- JOB ITEM
Copy out every one of the following items word for word, keeping all characters, spacing, and line breaks unchanged.
*** Opening of SUPPLIED RECORDS ***
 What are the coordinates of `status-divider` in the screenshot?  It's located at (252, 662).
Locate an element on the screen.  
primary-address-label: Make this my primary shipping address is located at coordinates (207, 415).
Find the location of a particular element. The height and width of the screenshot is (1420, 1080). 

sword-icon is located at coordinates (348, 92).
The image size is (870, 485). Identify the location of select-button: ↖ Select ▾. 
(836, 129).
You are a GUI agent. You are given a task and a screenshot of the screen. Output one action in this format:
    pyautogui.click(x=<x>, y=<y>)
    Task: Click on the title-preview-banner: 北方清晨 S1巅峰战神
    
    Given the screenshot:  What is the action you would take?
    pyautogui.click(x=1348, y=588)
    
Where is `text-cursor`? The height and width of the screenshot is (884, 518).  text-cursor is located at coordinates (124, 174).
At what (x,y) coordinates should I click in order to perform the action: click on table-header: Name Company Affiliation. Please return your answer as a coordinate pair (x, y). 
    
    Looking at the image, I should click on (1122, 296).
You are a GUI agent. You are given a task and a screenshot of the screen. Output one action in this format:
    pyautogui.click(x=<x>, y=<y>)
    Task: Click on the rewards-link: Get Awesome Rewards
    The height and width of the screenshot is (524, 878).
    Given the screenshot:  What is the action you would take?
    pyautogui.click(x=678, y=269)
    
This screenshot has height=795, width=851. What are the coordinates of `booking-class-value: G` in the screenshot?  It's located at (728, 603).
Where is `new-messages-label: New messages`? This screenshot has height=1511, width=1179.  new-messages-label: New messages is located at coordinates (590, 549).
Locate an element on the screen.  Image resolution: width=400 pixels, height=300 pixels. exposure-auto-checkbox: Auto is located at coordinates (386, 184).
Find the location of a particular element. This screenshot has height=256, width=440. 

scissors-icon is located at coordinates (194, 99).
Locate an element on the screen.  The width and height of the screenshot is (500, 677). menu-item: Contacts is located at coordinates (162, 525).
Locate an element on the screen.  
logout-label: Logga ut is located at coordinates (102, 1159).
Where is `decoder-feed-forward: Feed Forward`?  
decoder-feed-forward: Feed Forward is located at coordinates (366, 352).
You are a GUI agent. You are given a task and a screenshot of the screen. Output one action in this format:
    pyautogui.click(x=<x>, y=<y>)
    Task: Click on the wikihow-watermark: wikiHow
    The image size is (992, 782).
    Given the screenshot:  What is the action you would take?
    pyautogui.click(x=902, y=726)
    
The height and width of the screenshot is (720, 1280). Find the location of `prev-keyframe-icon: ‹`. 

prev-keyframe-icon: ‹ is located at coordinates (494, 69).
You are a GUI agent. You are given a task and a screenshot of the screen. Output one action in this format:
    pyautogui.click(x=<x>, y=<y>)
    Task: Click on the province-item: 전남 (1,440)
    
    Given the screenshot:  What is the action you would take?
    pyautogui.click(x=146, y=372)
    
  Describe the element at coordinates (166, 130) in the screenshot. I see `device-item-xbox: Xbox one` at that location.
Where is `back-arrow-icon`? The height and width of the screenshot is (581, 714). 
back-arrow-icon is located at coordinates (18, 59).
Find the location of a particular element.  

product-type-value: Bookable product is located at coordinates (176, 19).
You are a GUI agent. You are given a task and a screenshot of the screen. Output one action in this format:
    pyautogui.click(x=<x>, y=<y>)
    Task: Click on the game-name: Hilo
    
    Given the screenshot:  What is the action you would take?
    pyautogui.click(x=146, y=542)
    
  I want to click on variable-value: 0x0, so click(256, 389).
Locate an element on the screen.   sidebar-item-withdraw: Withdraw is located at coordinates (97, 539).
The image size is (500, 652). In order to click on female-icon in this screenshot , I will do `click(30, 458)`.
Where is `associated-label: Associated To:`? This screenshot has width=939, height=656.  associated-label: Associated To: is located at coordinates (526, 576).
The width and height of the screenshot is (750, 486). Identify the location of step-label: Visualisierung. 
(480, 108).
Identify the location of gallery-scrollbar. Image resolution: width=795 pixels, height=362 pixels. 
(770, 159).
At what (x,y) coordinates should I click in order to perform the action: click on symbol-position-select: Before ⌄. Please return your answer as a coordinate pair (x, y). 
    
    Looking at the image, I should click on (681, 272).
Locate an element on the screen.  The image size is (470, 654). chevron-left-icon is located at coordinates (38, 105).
*** Close of SUPPLIED RECORDS ***
- EXERCISE ANSWER
 What are the coordinates of `status-divider` in the screenshot?  It's located at (252, 662).
Locate an element on the screen.  
primary-address-label: Make this my primary shipping address is located at coordinates (207, 415).
Find the location of a particular element. The height and width of the screenshot is (1420, 1080). 

sword-icon is located at coordinates (348, 92).
The image size is (870, 485). Identify the location of select-button: ↖ Select ▾. 
(836, 129).
You are a GUI agent. You are given a task and a screenshot of the screen. Output one action in this format:
    pyautogui.click(x=<x>, y=<y>)
    Task: Click on the title-preview-banner: 北方清晨 S1巅峰战神
    
    Given the screenshot:  What is the action you would take?
    pyautogui.click(x=1348, y=588)
    
Where is `text-cursor`? The height and width of the screenshot is (884, 518).  text-cursor is located at coordinates (124, 174).
At what (x,y) coordinates should I click in order to perform the action: click on table-header: Name Company Affiliation. Please return your answer as a coordinate pair (x, y). 
    
    Looking at the image, I should click on (1122, 296).
You are a GUI agent. You are given a task and a screenshot of the screen. Output one action in this format:
    pyautogui.click(x=<x>, y=<y>)
    Task: Click on the rewards-link: Get Awesome Rewards
    The height and width of the screenshot is (524, 878).
    Given the screenshot:  What is the action you would take?
    pyautogui.click(x=678, y=269)
    
This screenshot has height=795, width=851. What are the coordinates of `booking-class-value: G` in the screenshot?  It's located at (728, 603).
Where is `new-messages-label: New messages`? This screenshot has height=1511, width=1179.  new-messages-label: New messages is located at coordinates (590, 549).
Locate an element on the screen.  Image resolution: width=400 pixels, height=300 pixels. exposure-auto-checkbox: Auto is located at coordinates (386, 184).
Find the location of a particular element. This screenshot has height=256, width=440. 

scissors-icon is located at coordinates (194, 99).
Locate an element on the screen.  The width and height of the screenshot is (500, 677). menu-item: Contacts is located at coordinates (162, 525).
Locate an element on the screen.  
logout-label: Logga ut is located at coordinates (102, 1159).
Where is `decoder-feed-forward: Feed Forward`?  
decoder-feed-forward: Feed Forward is located at coordinates (366, 352).
You are a GUI agent. You are given a task and a screenshot of the screen. Output one action in this format:
    pyautogui.click(x=<x>, y=<y>)
    Task: Click on the wikihow-watermark: wikiHow
    The image size is (992, 782).
    Given the screenshot:  What is the action you would take?
    pyautogui.click(x=902, y=726)
    
The height and width of the screenshot is (720, 1280). Find the location of `prev-keyframe-icon: ‹`. 

prev-keyframe-icon: ‹ is located at coordinates (494, 69).
You are a GUI agent. You are given a task and a screenshot of the screen. Output one action in this format:
    pyautogui.click(x=<x>, y=<y>)
    Task: Click on the province-item: 전남 (1,440)
    
    Given the screenshot:  What is the action you would take?
    pyautogui.click(x=146, y=372)
    
  Describe the element at coordinates (166, 130) in the screenshot. I see `device-item-xbox: Xbox one` at that location.
Where is `back-arrow-icon`? The height and width of the screenshot is (581, 714). 
back-arrow-icon is located at coordinates (18, 59).
Find the location of a particular element.  

product-type-value: Bookable product is located at coordinates (176, 19).
You are a GUI agent. You are given a task and a screenshot of the screen. Output one action in this format:
    pyautogui.click(x=<x>, y=<y>)
    Task: Click on the game-name: Hilo
    
    Given the screenshot:  What is the action you would take?
    pyautogui.click(x=146, y=542)
    
  I want to click on variable-value: 0x0, so click(256, 389).
Locate an element on the screen.   sidebar-item-withdraw: Withdraw is located at coordinates (97, 539).
The image size is (500, 652). In order to click on female-icon in this screenshot , I will do `click(30, 458)`.
Where is `associated-label: Associated To:`? This screenshot has width=939, height=656.  associated-label: Associated To: is located at coordinates (526, 576).
The width and height of the screenshot is (750, 486). Identify the location of step-label: Visualisierung. 
(480, 108).
Identify the location of gallery-scrollbar. Image resolution: width=795 pixels, height=362 pixels. 
(770, 159).
At what (x,y) coordinates should I click in order to perform the action: click on symbol-position-select: Before ⌄. Please return your answer as a coordinate pair (x, y). 
    
    Looking at the image, I should click on (681, 272).
Locate an element on the screen.  The image size is (470, 654). chevron-left-icon is located at coordinates (38, 105).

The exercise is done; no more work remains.